He said, with my whole heart will I praise thee. Now, if something
has your heart, it has everything else. i love to watch this when
i get a chance uh... particularly during the fall
to watch a few football games you never get that once you've
been involved in body contact sports i guess it never gets
out of your system and the whole heartedness of the enthusiasm
particularly when you watch some of these games that come over
w a b c old miss playing tennessee or something else where there
are these tremendous rivalries and you see the cameras zeroing
in on the cheer they don't care what kind of donkeys they make
of themselves grown people who ought to know better, carrying
on like a bunch of kids.
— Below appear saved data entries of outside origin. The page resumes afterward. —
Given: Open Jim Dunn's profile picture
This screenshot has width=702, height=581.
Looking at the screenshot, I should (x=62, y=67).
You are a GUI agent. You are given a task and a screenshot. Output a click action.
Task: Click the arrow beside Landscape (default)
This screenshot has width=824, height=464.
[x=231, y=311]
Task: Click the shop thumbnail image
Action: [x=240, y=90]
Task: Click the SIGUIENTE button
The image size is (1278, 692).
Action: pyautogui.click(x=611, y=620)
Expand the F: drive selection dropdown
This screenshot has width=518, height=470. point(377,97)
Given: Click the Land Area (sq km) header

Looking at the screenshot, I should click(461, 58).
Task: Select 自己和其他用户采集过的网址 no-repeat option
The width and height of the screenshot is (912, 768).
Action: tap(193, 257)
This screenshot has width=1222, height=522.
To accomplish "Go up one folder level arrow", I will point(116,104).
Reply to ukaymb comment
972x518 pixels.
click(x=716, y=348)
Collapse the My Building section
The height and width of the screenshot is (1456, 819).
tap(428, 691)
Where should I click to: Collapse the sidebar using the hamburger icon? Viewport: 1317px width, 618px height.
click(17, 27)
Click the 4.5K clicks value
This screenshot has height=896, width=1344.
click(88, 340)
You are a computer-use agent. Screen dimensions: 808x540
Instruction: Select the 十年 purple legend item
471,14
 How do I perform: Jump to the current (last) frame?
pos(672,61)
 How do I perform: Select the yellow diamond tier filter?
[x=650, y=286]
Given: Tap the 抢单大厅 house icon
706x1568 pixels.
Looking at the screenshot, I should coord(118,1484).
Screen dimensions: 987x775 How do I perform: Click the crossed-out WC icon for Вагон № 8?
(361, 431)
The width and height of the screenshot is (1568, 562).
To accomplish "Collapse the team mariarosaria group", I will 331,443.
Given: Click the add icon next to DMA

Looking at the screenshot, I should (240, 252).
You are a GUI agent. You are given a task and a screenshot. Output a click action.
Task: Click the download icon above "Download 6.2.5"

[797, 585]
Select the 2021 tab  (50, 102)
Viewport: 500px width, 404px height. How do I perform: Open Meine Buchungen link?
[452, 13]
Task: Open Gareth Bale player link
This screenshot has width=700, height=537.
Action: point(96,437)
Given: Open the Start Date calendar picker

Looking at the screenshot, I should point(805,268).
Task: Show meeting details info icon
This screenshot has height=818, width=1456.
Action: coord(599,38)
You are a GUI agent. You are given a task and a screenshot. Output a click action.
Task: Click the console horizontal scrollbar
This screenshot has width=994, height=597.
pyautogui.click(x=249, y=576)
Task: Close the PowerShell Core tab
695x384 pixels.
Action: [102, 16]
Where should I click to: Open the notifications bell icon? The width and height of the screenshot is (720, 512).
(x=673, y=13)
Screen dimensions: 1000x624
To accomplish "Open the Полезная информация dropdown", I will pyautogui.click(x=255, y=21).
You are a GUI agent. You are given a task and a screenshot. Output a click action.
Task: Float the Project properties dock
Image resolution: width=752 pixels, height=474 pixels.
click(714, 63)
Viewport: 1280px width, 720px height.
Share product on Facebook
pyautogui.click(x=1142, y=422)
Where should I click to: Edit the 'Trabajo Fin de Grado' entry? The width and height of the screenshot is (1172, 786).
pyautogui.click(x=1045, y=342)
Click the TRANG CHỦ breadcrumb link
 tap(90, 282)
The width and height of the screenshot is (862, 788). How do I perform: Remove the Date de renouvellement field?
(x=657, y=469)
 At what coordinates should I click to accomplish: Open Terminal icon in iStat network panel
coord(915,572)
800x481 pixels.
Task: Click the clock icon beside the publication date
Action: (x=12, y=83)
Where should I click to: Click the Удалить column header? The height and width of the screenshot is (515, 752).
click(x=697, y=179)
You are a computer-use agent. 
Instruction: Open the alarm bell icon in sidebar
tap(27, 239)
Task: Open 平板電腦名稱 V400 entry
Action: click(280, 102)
And when their team loses, they're
not ashamed to weep. I don't care how reserved they
are. And the camera will zoom in on the pretty young cheerleader
sitting there, crying away. It'll zero in on some defensive
tackle, 6'6", 270, sitting on the bench crying. Why? No shame of tears, no shame of
enthusiasm. Why? Because that in which they're
engaged has their heart. And when it's got the heart,
it's got everything else. Should God be thought worthy
of anything less than this? You see, one of the curses of
our Western culture, as it touches the religious life, is that it's
somehow given us the idea that we can get enthusiastically abandoned
to anything, but when we touch spiritual things, somehow we
must be very proper. Well, that's not the mentality
of the Bible. When David got so blessed at
the return of the ark, he danced for joy before the ark! And his
wife saw him and was embarrassed about the whole thing. And he
says, if you think this is bad, I'll dance yet more vehemently
in joy before my God. And the scripture lays upon us
the duty of wholehearted engagement in the praise of God. With my
whole heart will I praise thee. The commands again and again
in the Psalms to praise him with a loud voice, to lift up our
voices. What is that saying? Not that
God is deaf and he can't hear us unless we, as it were, scream
into his ear at 50 decibels. No, no. It's simply underscoring
the fact that the Father seeks worship in spirit. If you saw
a bunch of people who claim that they were wholly committed to
Alabama beating Notre Dame in the postseason bowl game and
they sat there on the Alabama side, go get them. Go get them. I say that's ridiculous! The
fact that the heart is in it is reflected in the face, in
the body, in the hands, in the volume, every part of it. All
right? Is that all negated and cancelled
simply because the object of our hearty concern is the living
God? No! It sanctifies it, elevates
it. There's a sense in which He's
the only one worthy of that kind of involvement. The living and
the true God. And therefore we must give ourselves
wholeheartedly to this aspect of worship, the singing of psalms
and hymns and spiritual songs. What about our giving? Is the
taking up of a collection just sort of a necessary evil to keep
the operation in business? Well, if that's the way you view
it, that's a sub-biblical view of giving. For the Apostle Paul
gives us the biblical philosophy of giving in 2 Corinthians 8
and 9, and he says this, Concerning those poor saints in Macedonia,
he said, they did beyond what we expected, for they gave first
of themselves unto the Lord and unto us. In other words, true
giving is not merely an activity of the hand involving dollars
and cents. It's an activity of the whole
redeemed man or woman, presenting himself afresh to God. As he
gives of his substance, he's saying, Lord, I am your purchased
possession. This money is but a tangible
expression that everything I am is yours. You've redeemed me.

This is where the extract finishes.